Friday, January 20, 2012

The Original Book of Mormon Musical by B.H. Roberts


As I write this in Denver today, there’s a full-page, section-leading article in the Denver Post about the Book of Mormon Musical because tickets for the Denver shows are going on sale this weekend. The Book of Mormon Musical creators are from Colorado, so they’re starting their tour in their own backyard.

People have called the Book of Mormon Musical“groundbreaking,” but it’s really not because B.H. Roberts, a nineteenth-century LDS historian, wrote a novel called Corianton, which is based on the Book of Mormon way back in 1902, more than a hundred years ago, and this novel was turned into a Broadway show. Granted, Roberts’ musical wasn’t called the Book of Mormon Musical—it was called An Aztec Romance—but he got there first. You can read B.H. Roberts’ Corianton at Project Gutenberg for a glimpse of very early LDS lit.

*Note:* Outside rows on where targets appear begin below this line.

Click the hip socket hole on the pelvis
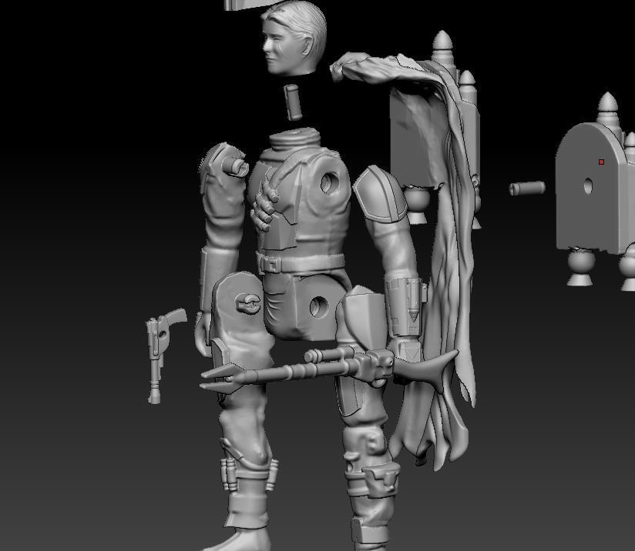The height and width of the screenshot is (551, 635). pyautogui.click(x=319, y=308)
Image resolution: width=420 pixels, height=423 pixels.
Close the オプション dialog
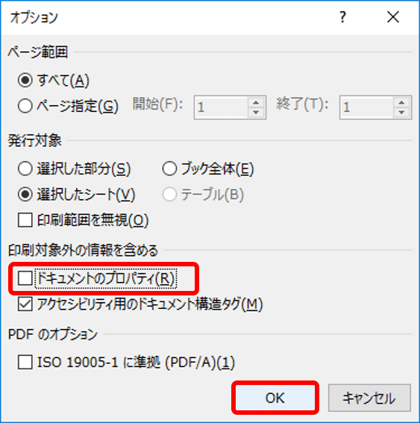(393, 17)
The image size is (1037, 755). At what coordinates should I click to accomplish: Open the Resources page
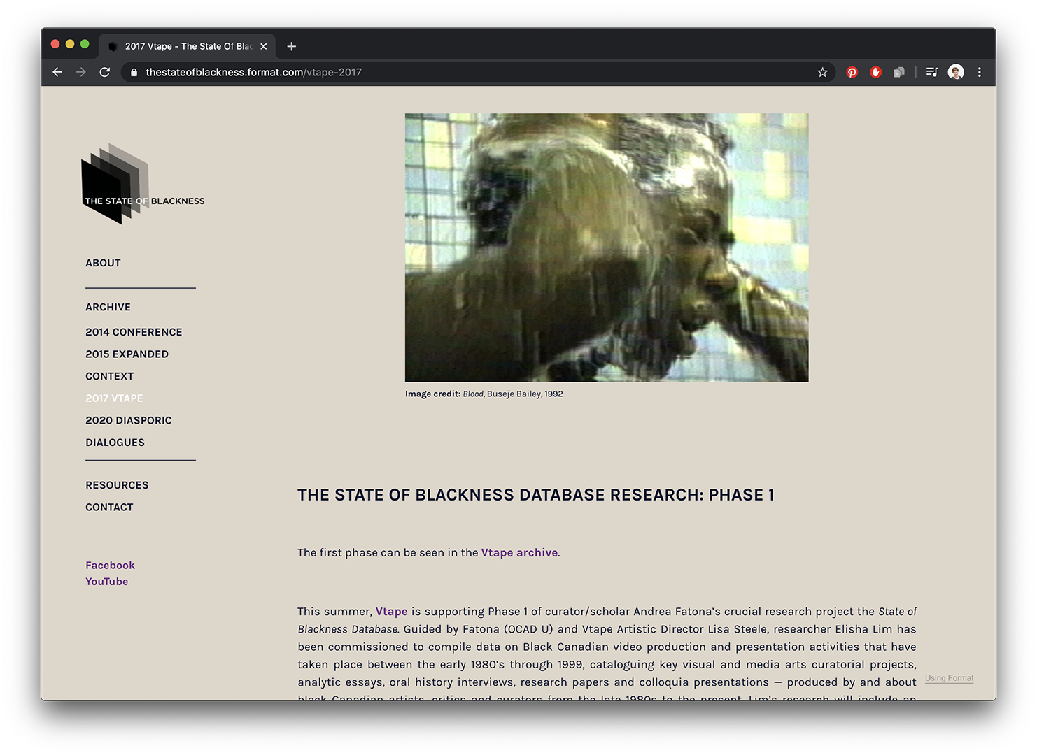click(x=117, y=485)
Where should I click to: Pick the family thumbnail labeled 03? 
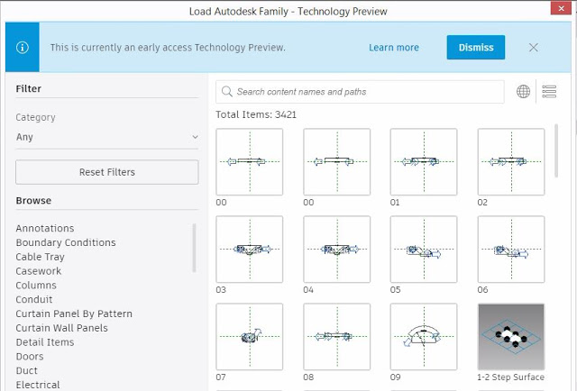coord(250,249)
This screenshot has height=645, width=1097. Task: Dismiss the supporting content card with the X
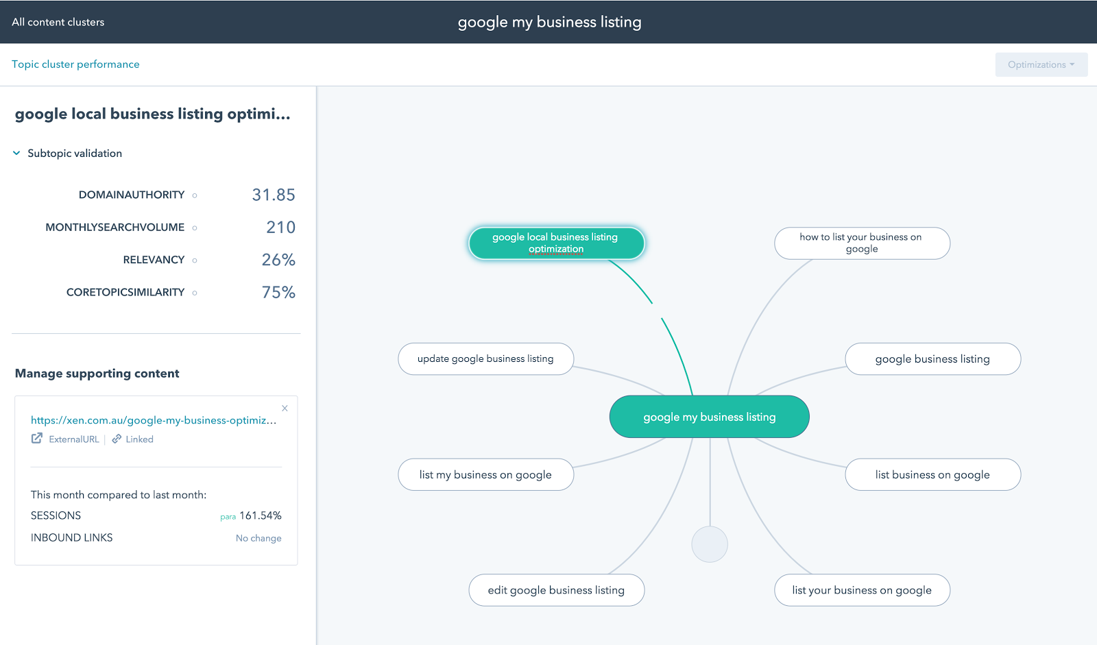click(285, 408)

Of course, where Matt Stone and Trey Park sprinkle expletives, B.H. Roberts sprinkles verses of scripture, so we’re talking a very different genre. But Roberts’ fiction-turned-Broadway has high drama, conflict, and even a female character named Joan, which doesn’t sound terribly Book of Mormon-ish. She’s lovely, though—sweet voice, Nephite heritage, slightly sarcastic, interesting (“And with this tantalizing witchery she left him”). One wonders what Roberts would have named Nephi's wife. Pam? Sylvia?

If LDS fiction—not the biting, patronizing kind, but the sincere kind—made it to Broadway 110 years ago, certainly there’s room today. Who’s going to write the next episode of Corianton and Joan’s adventures?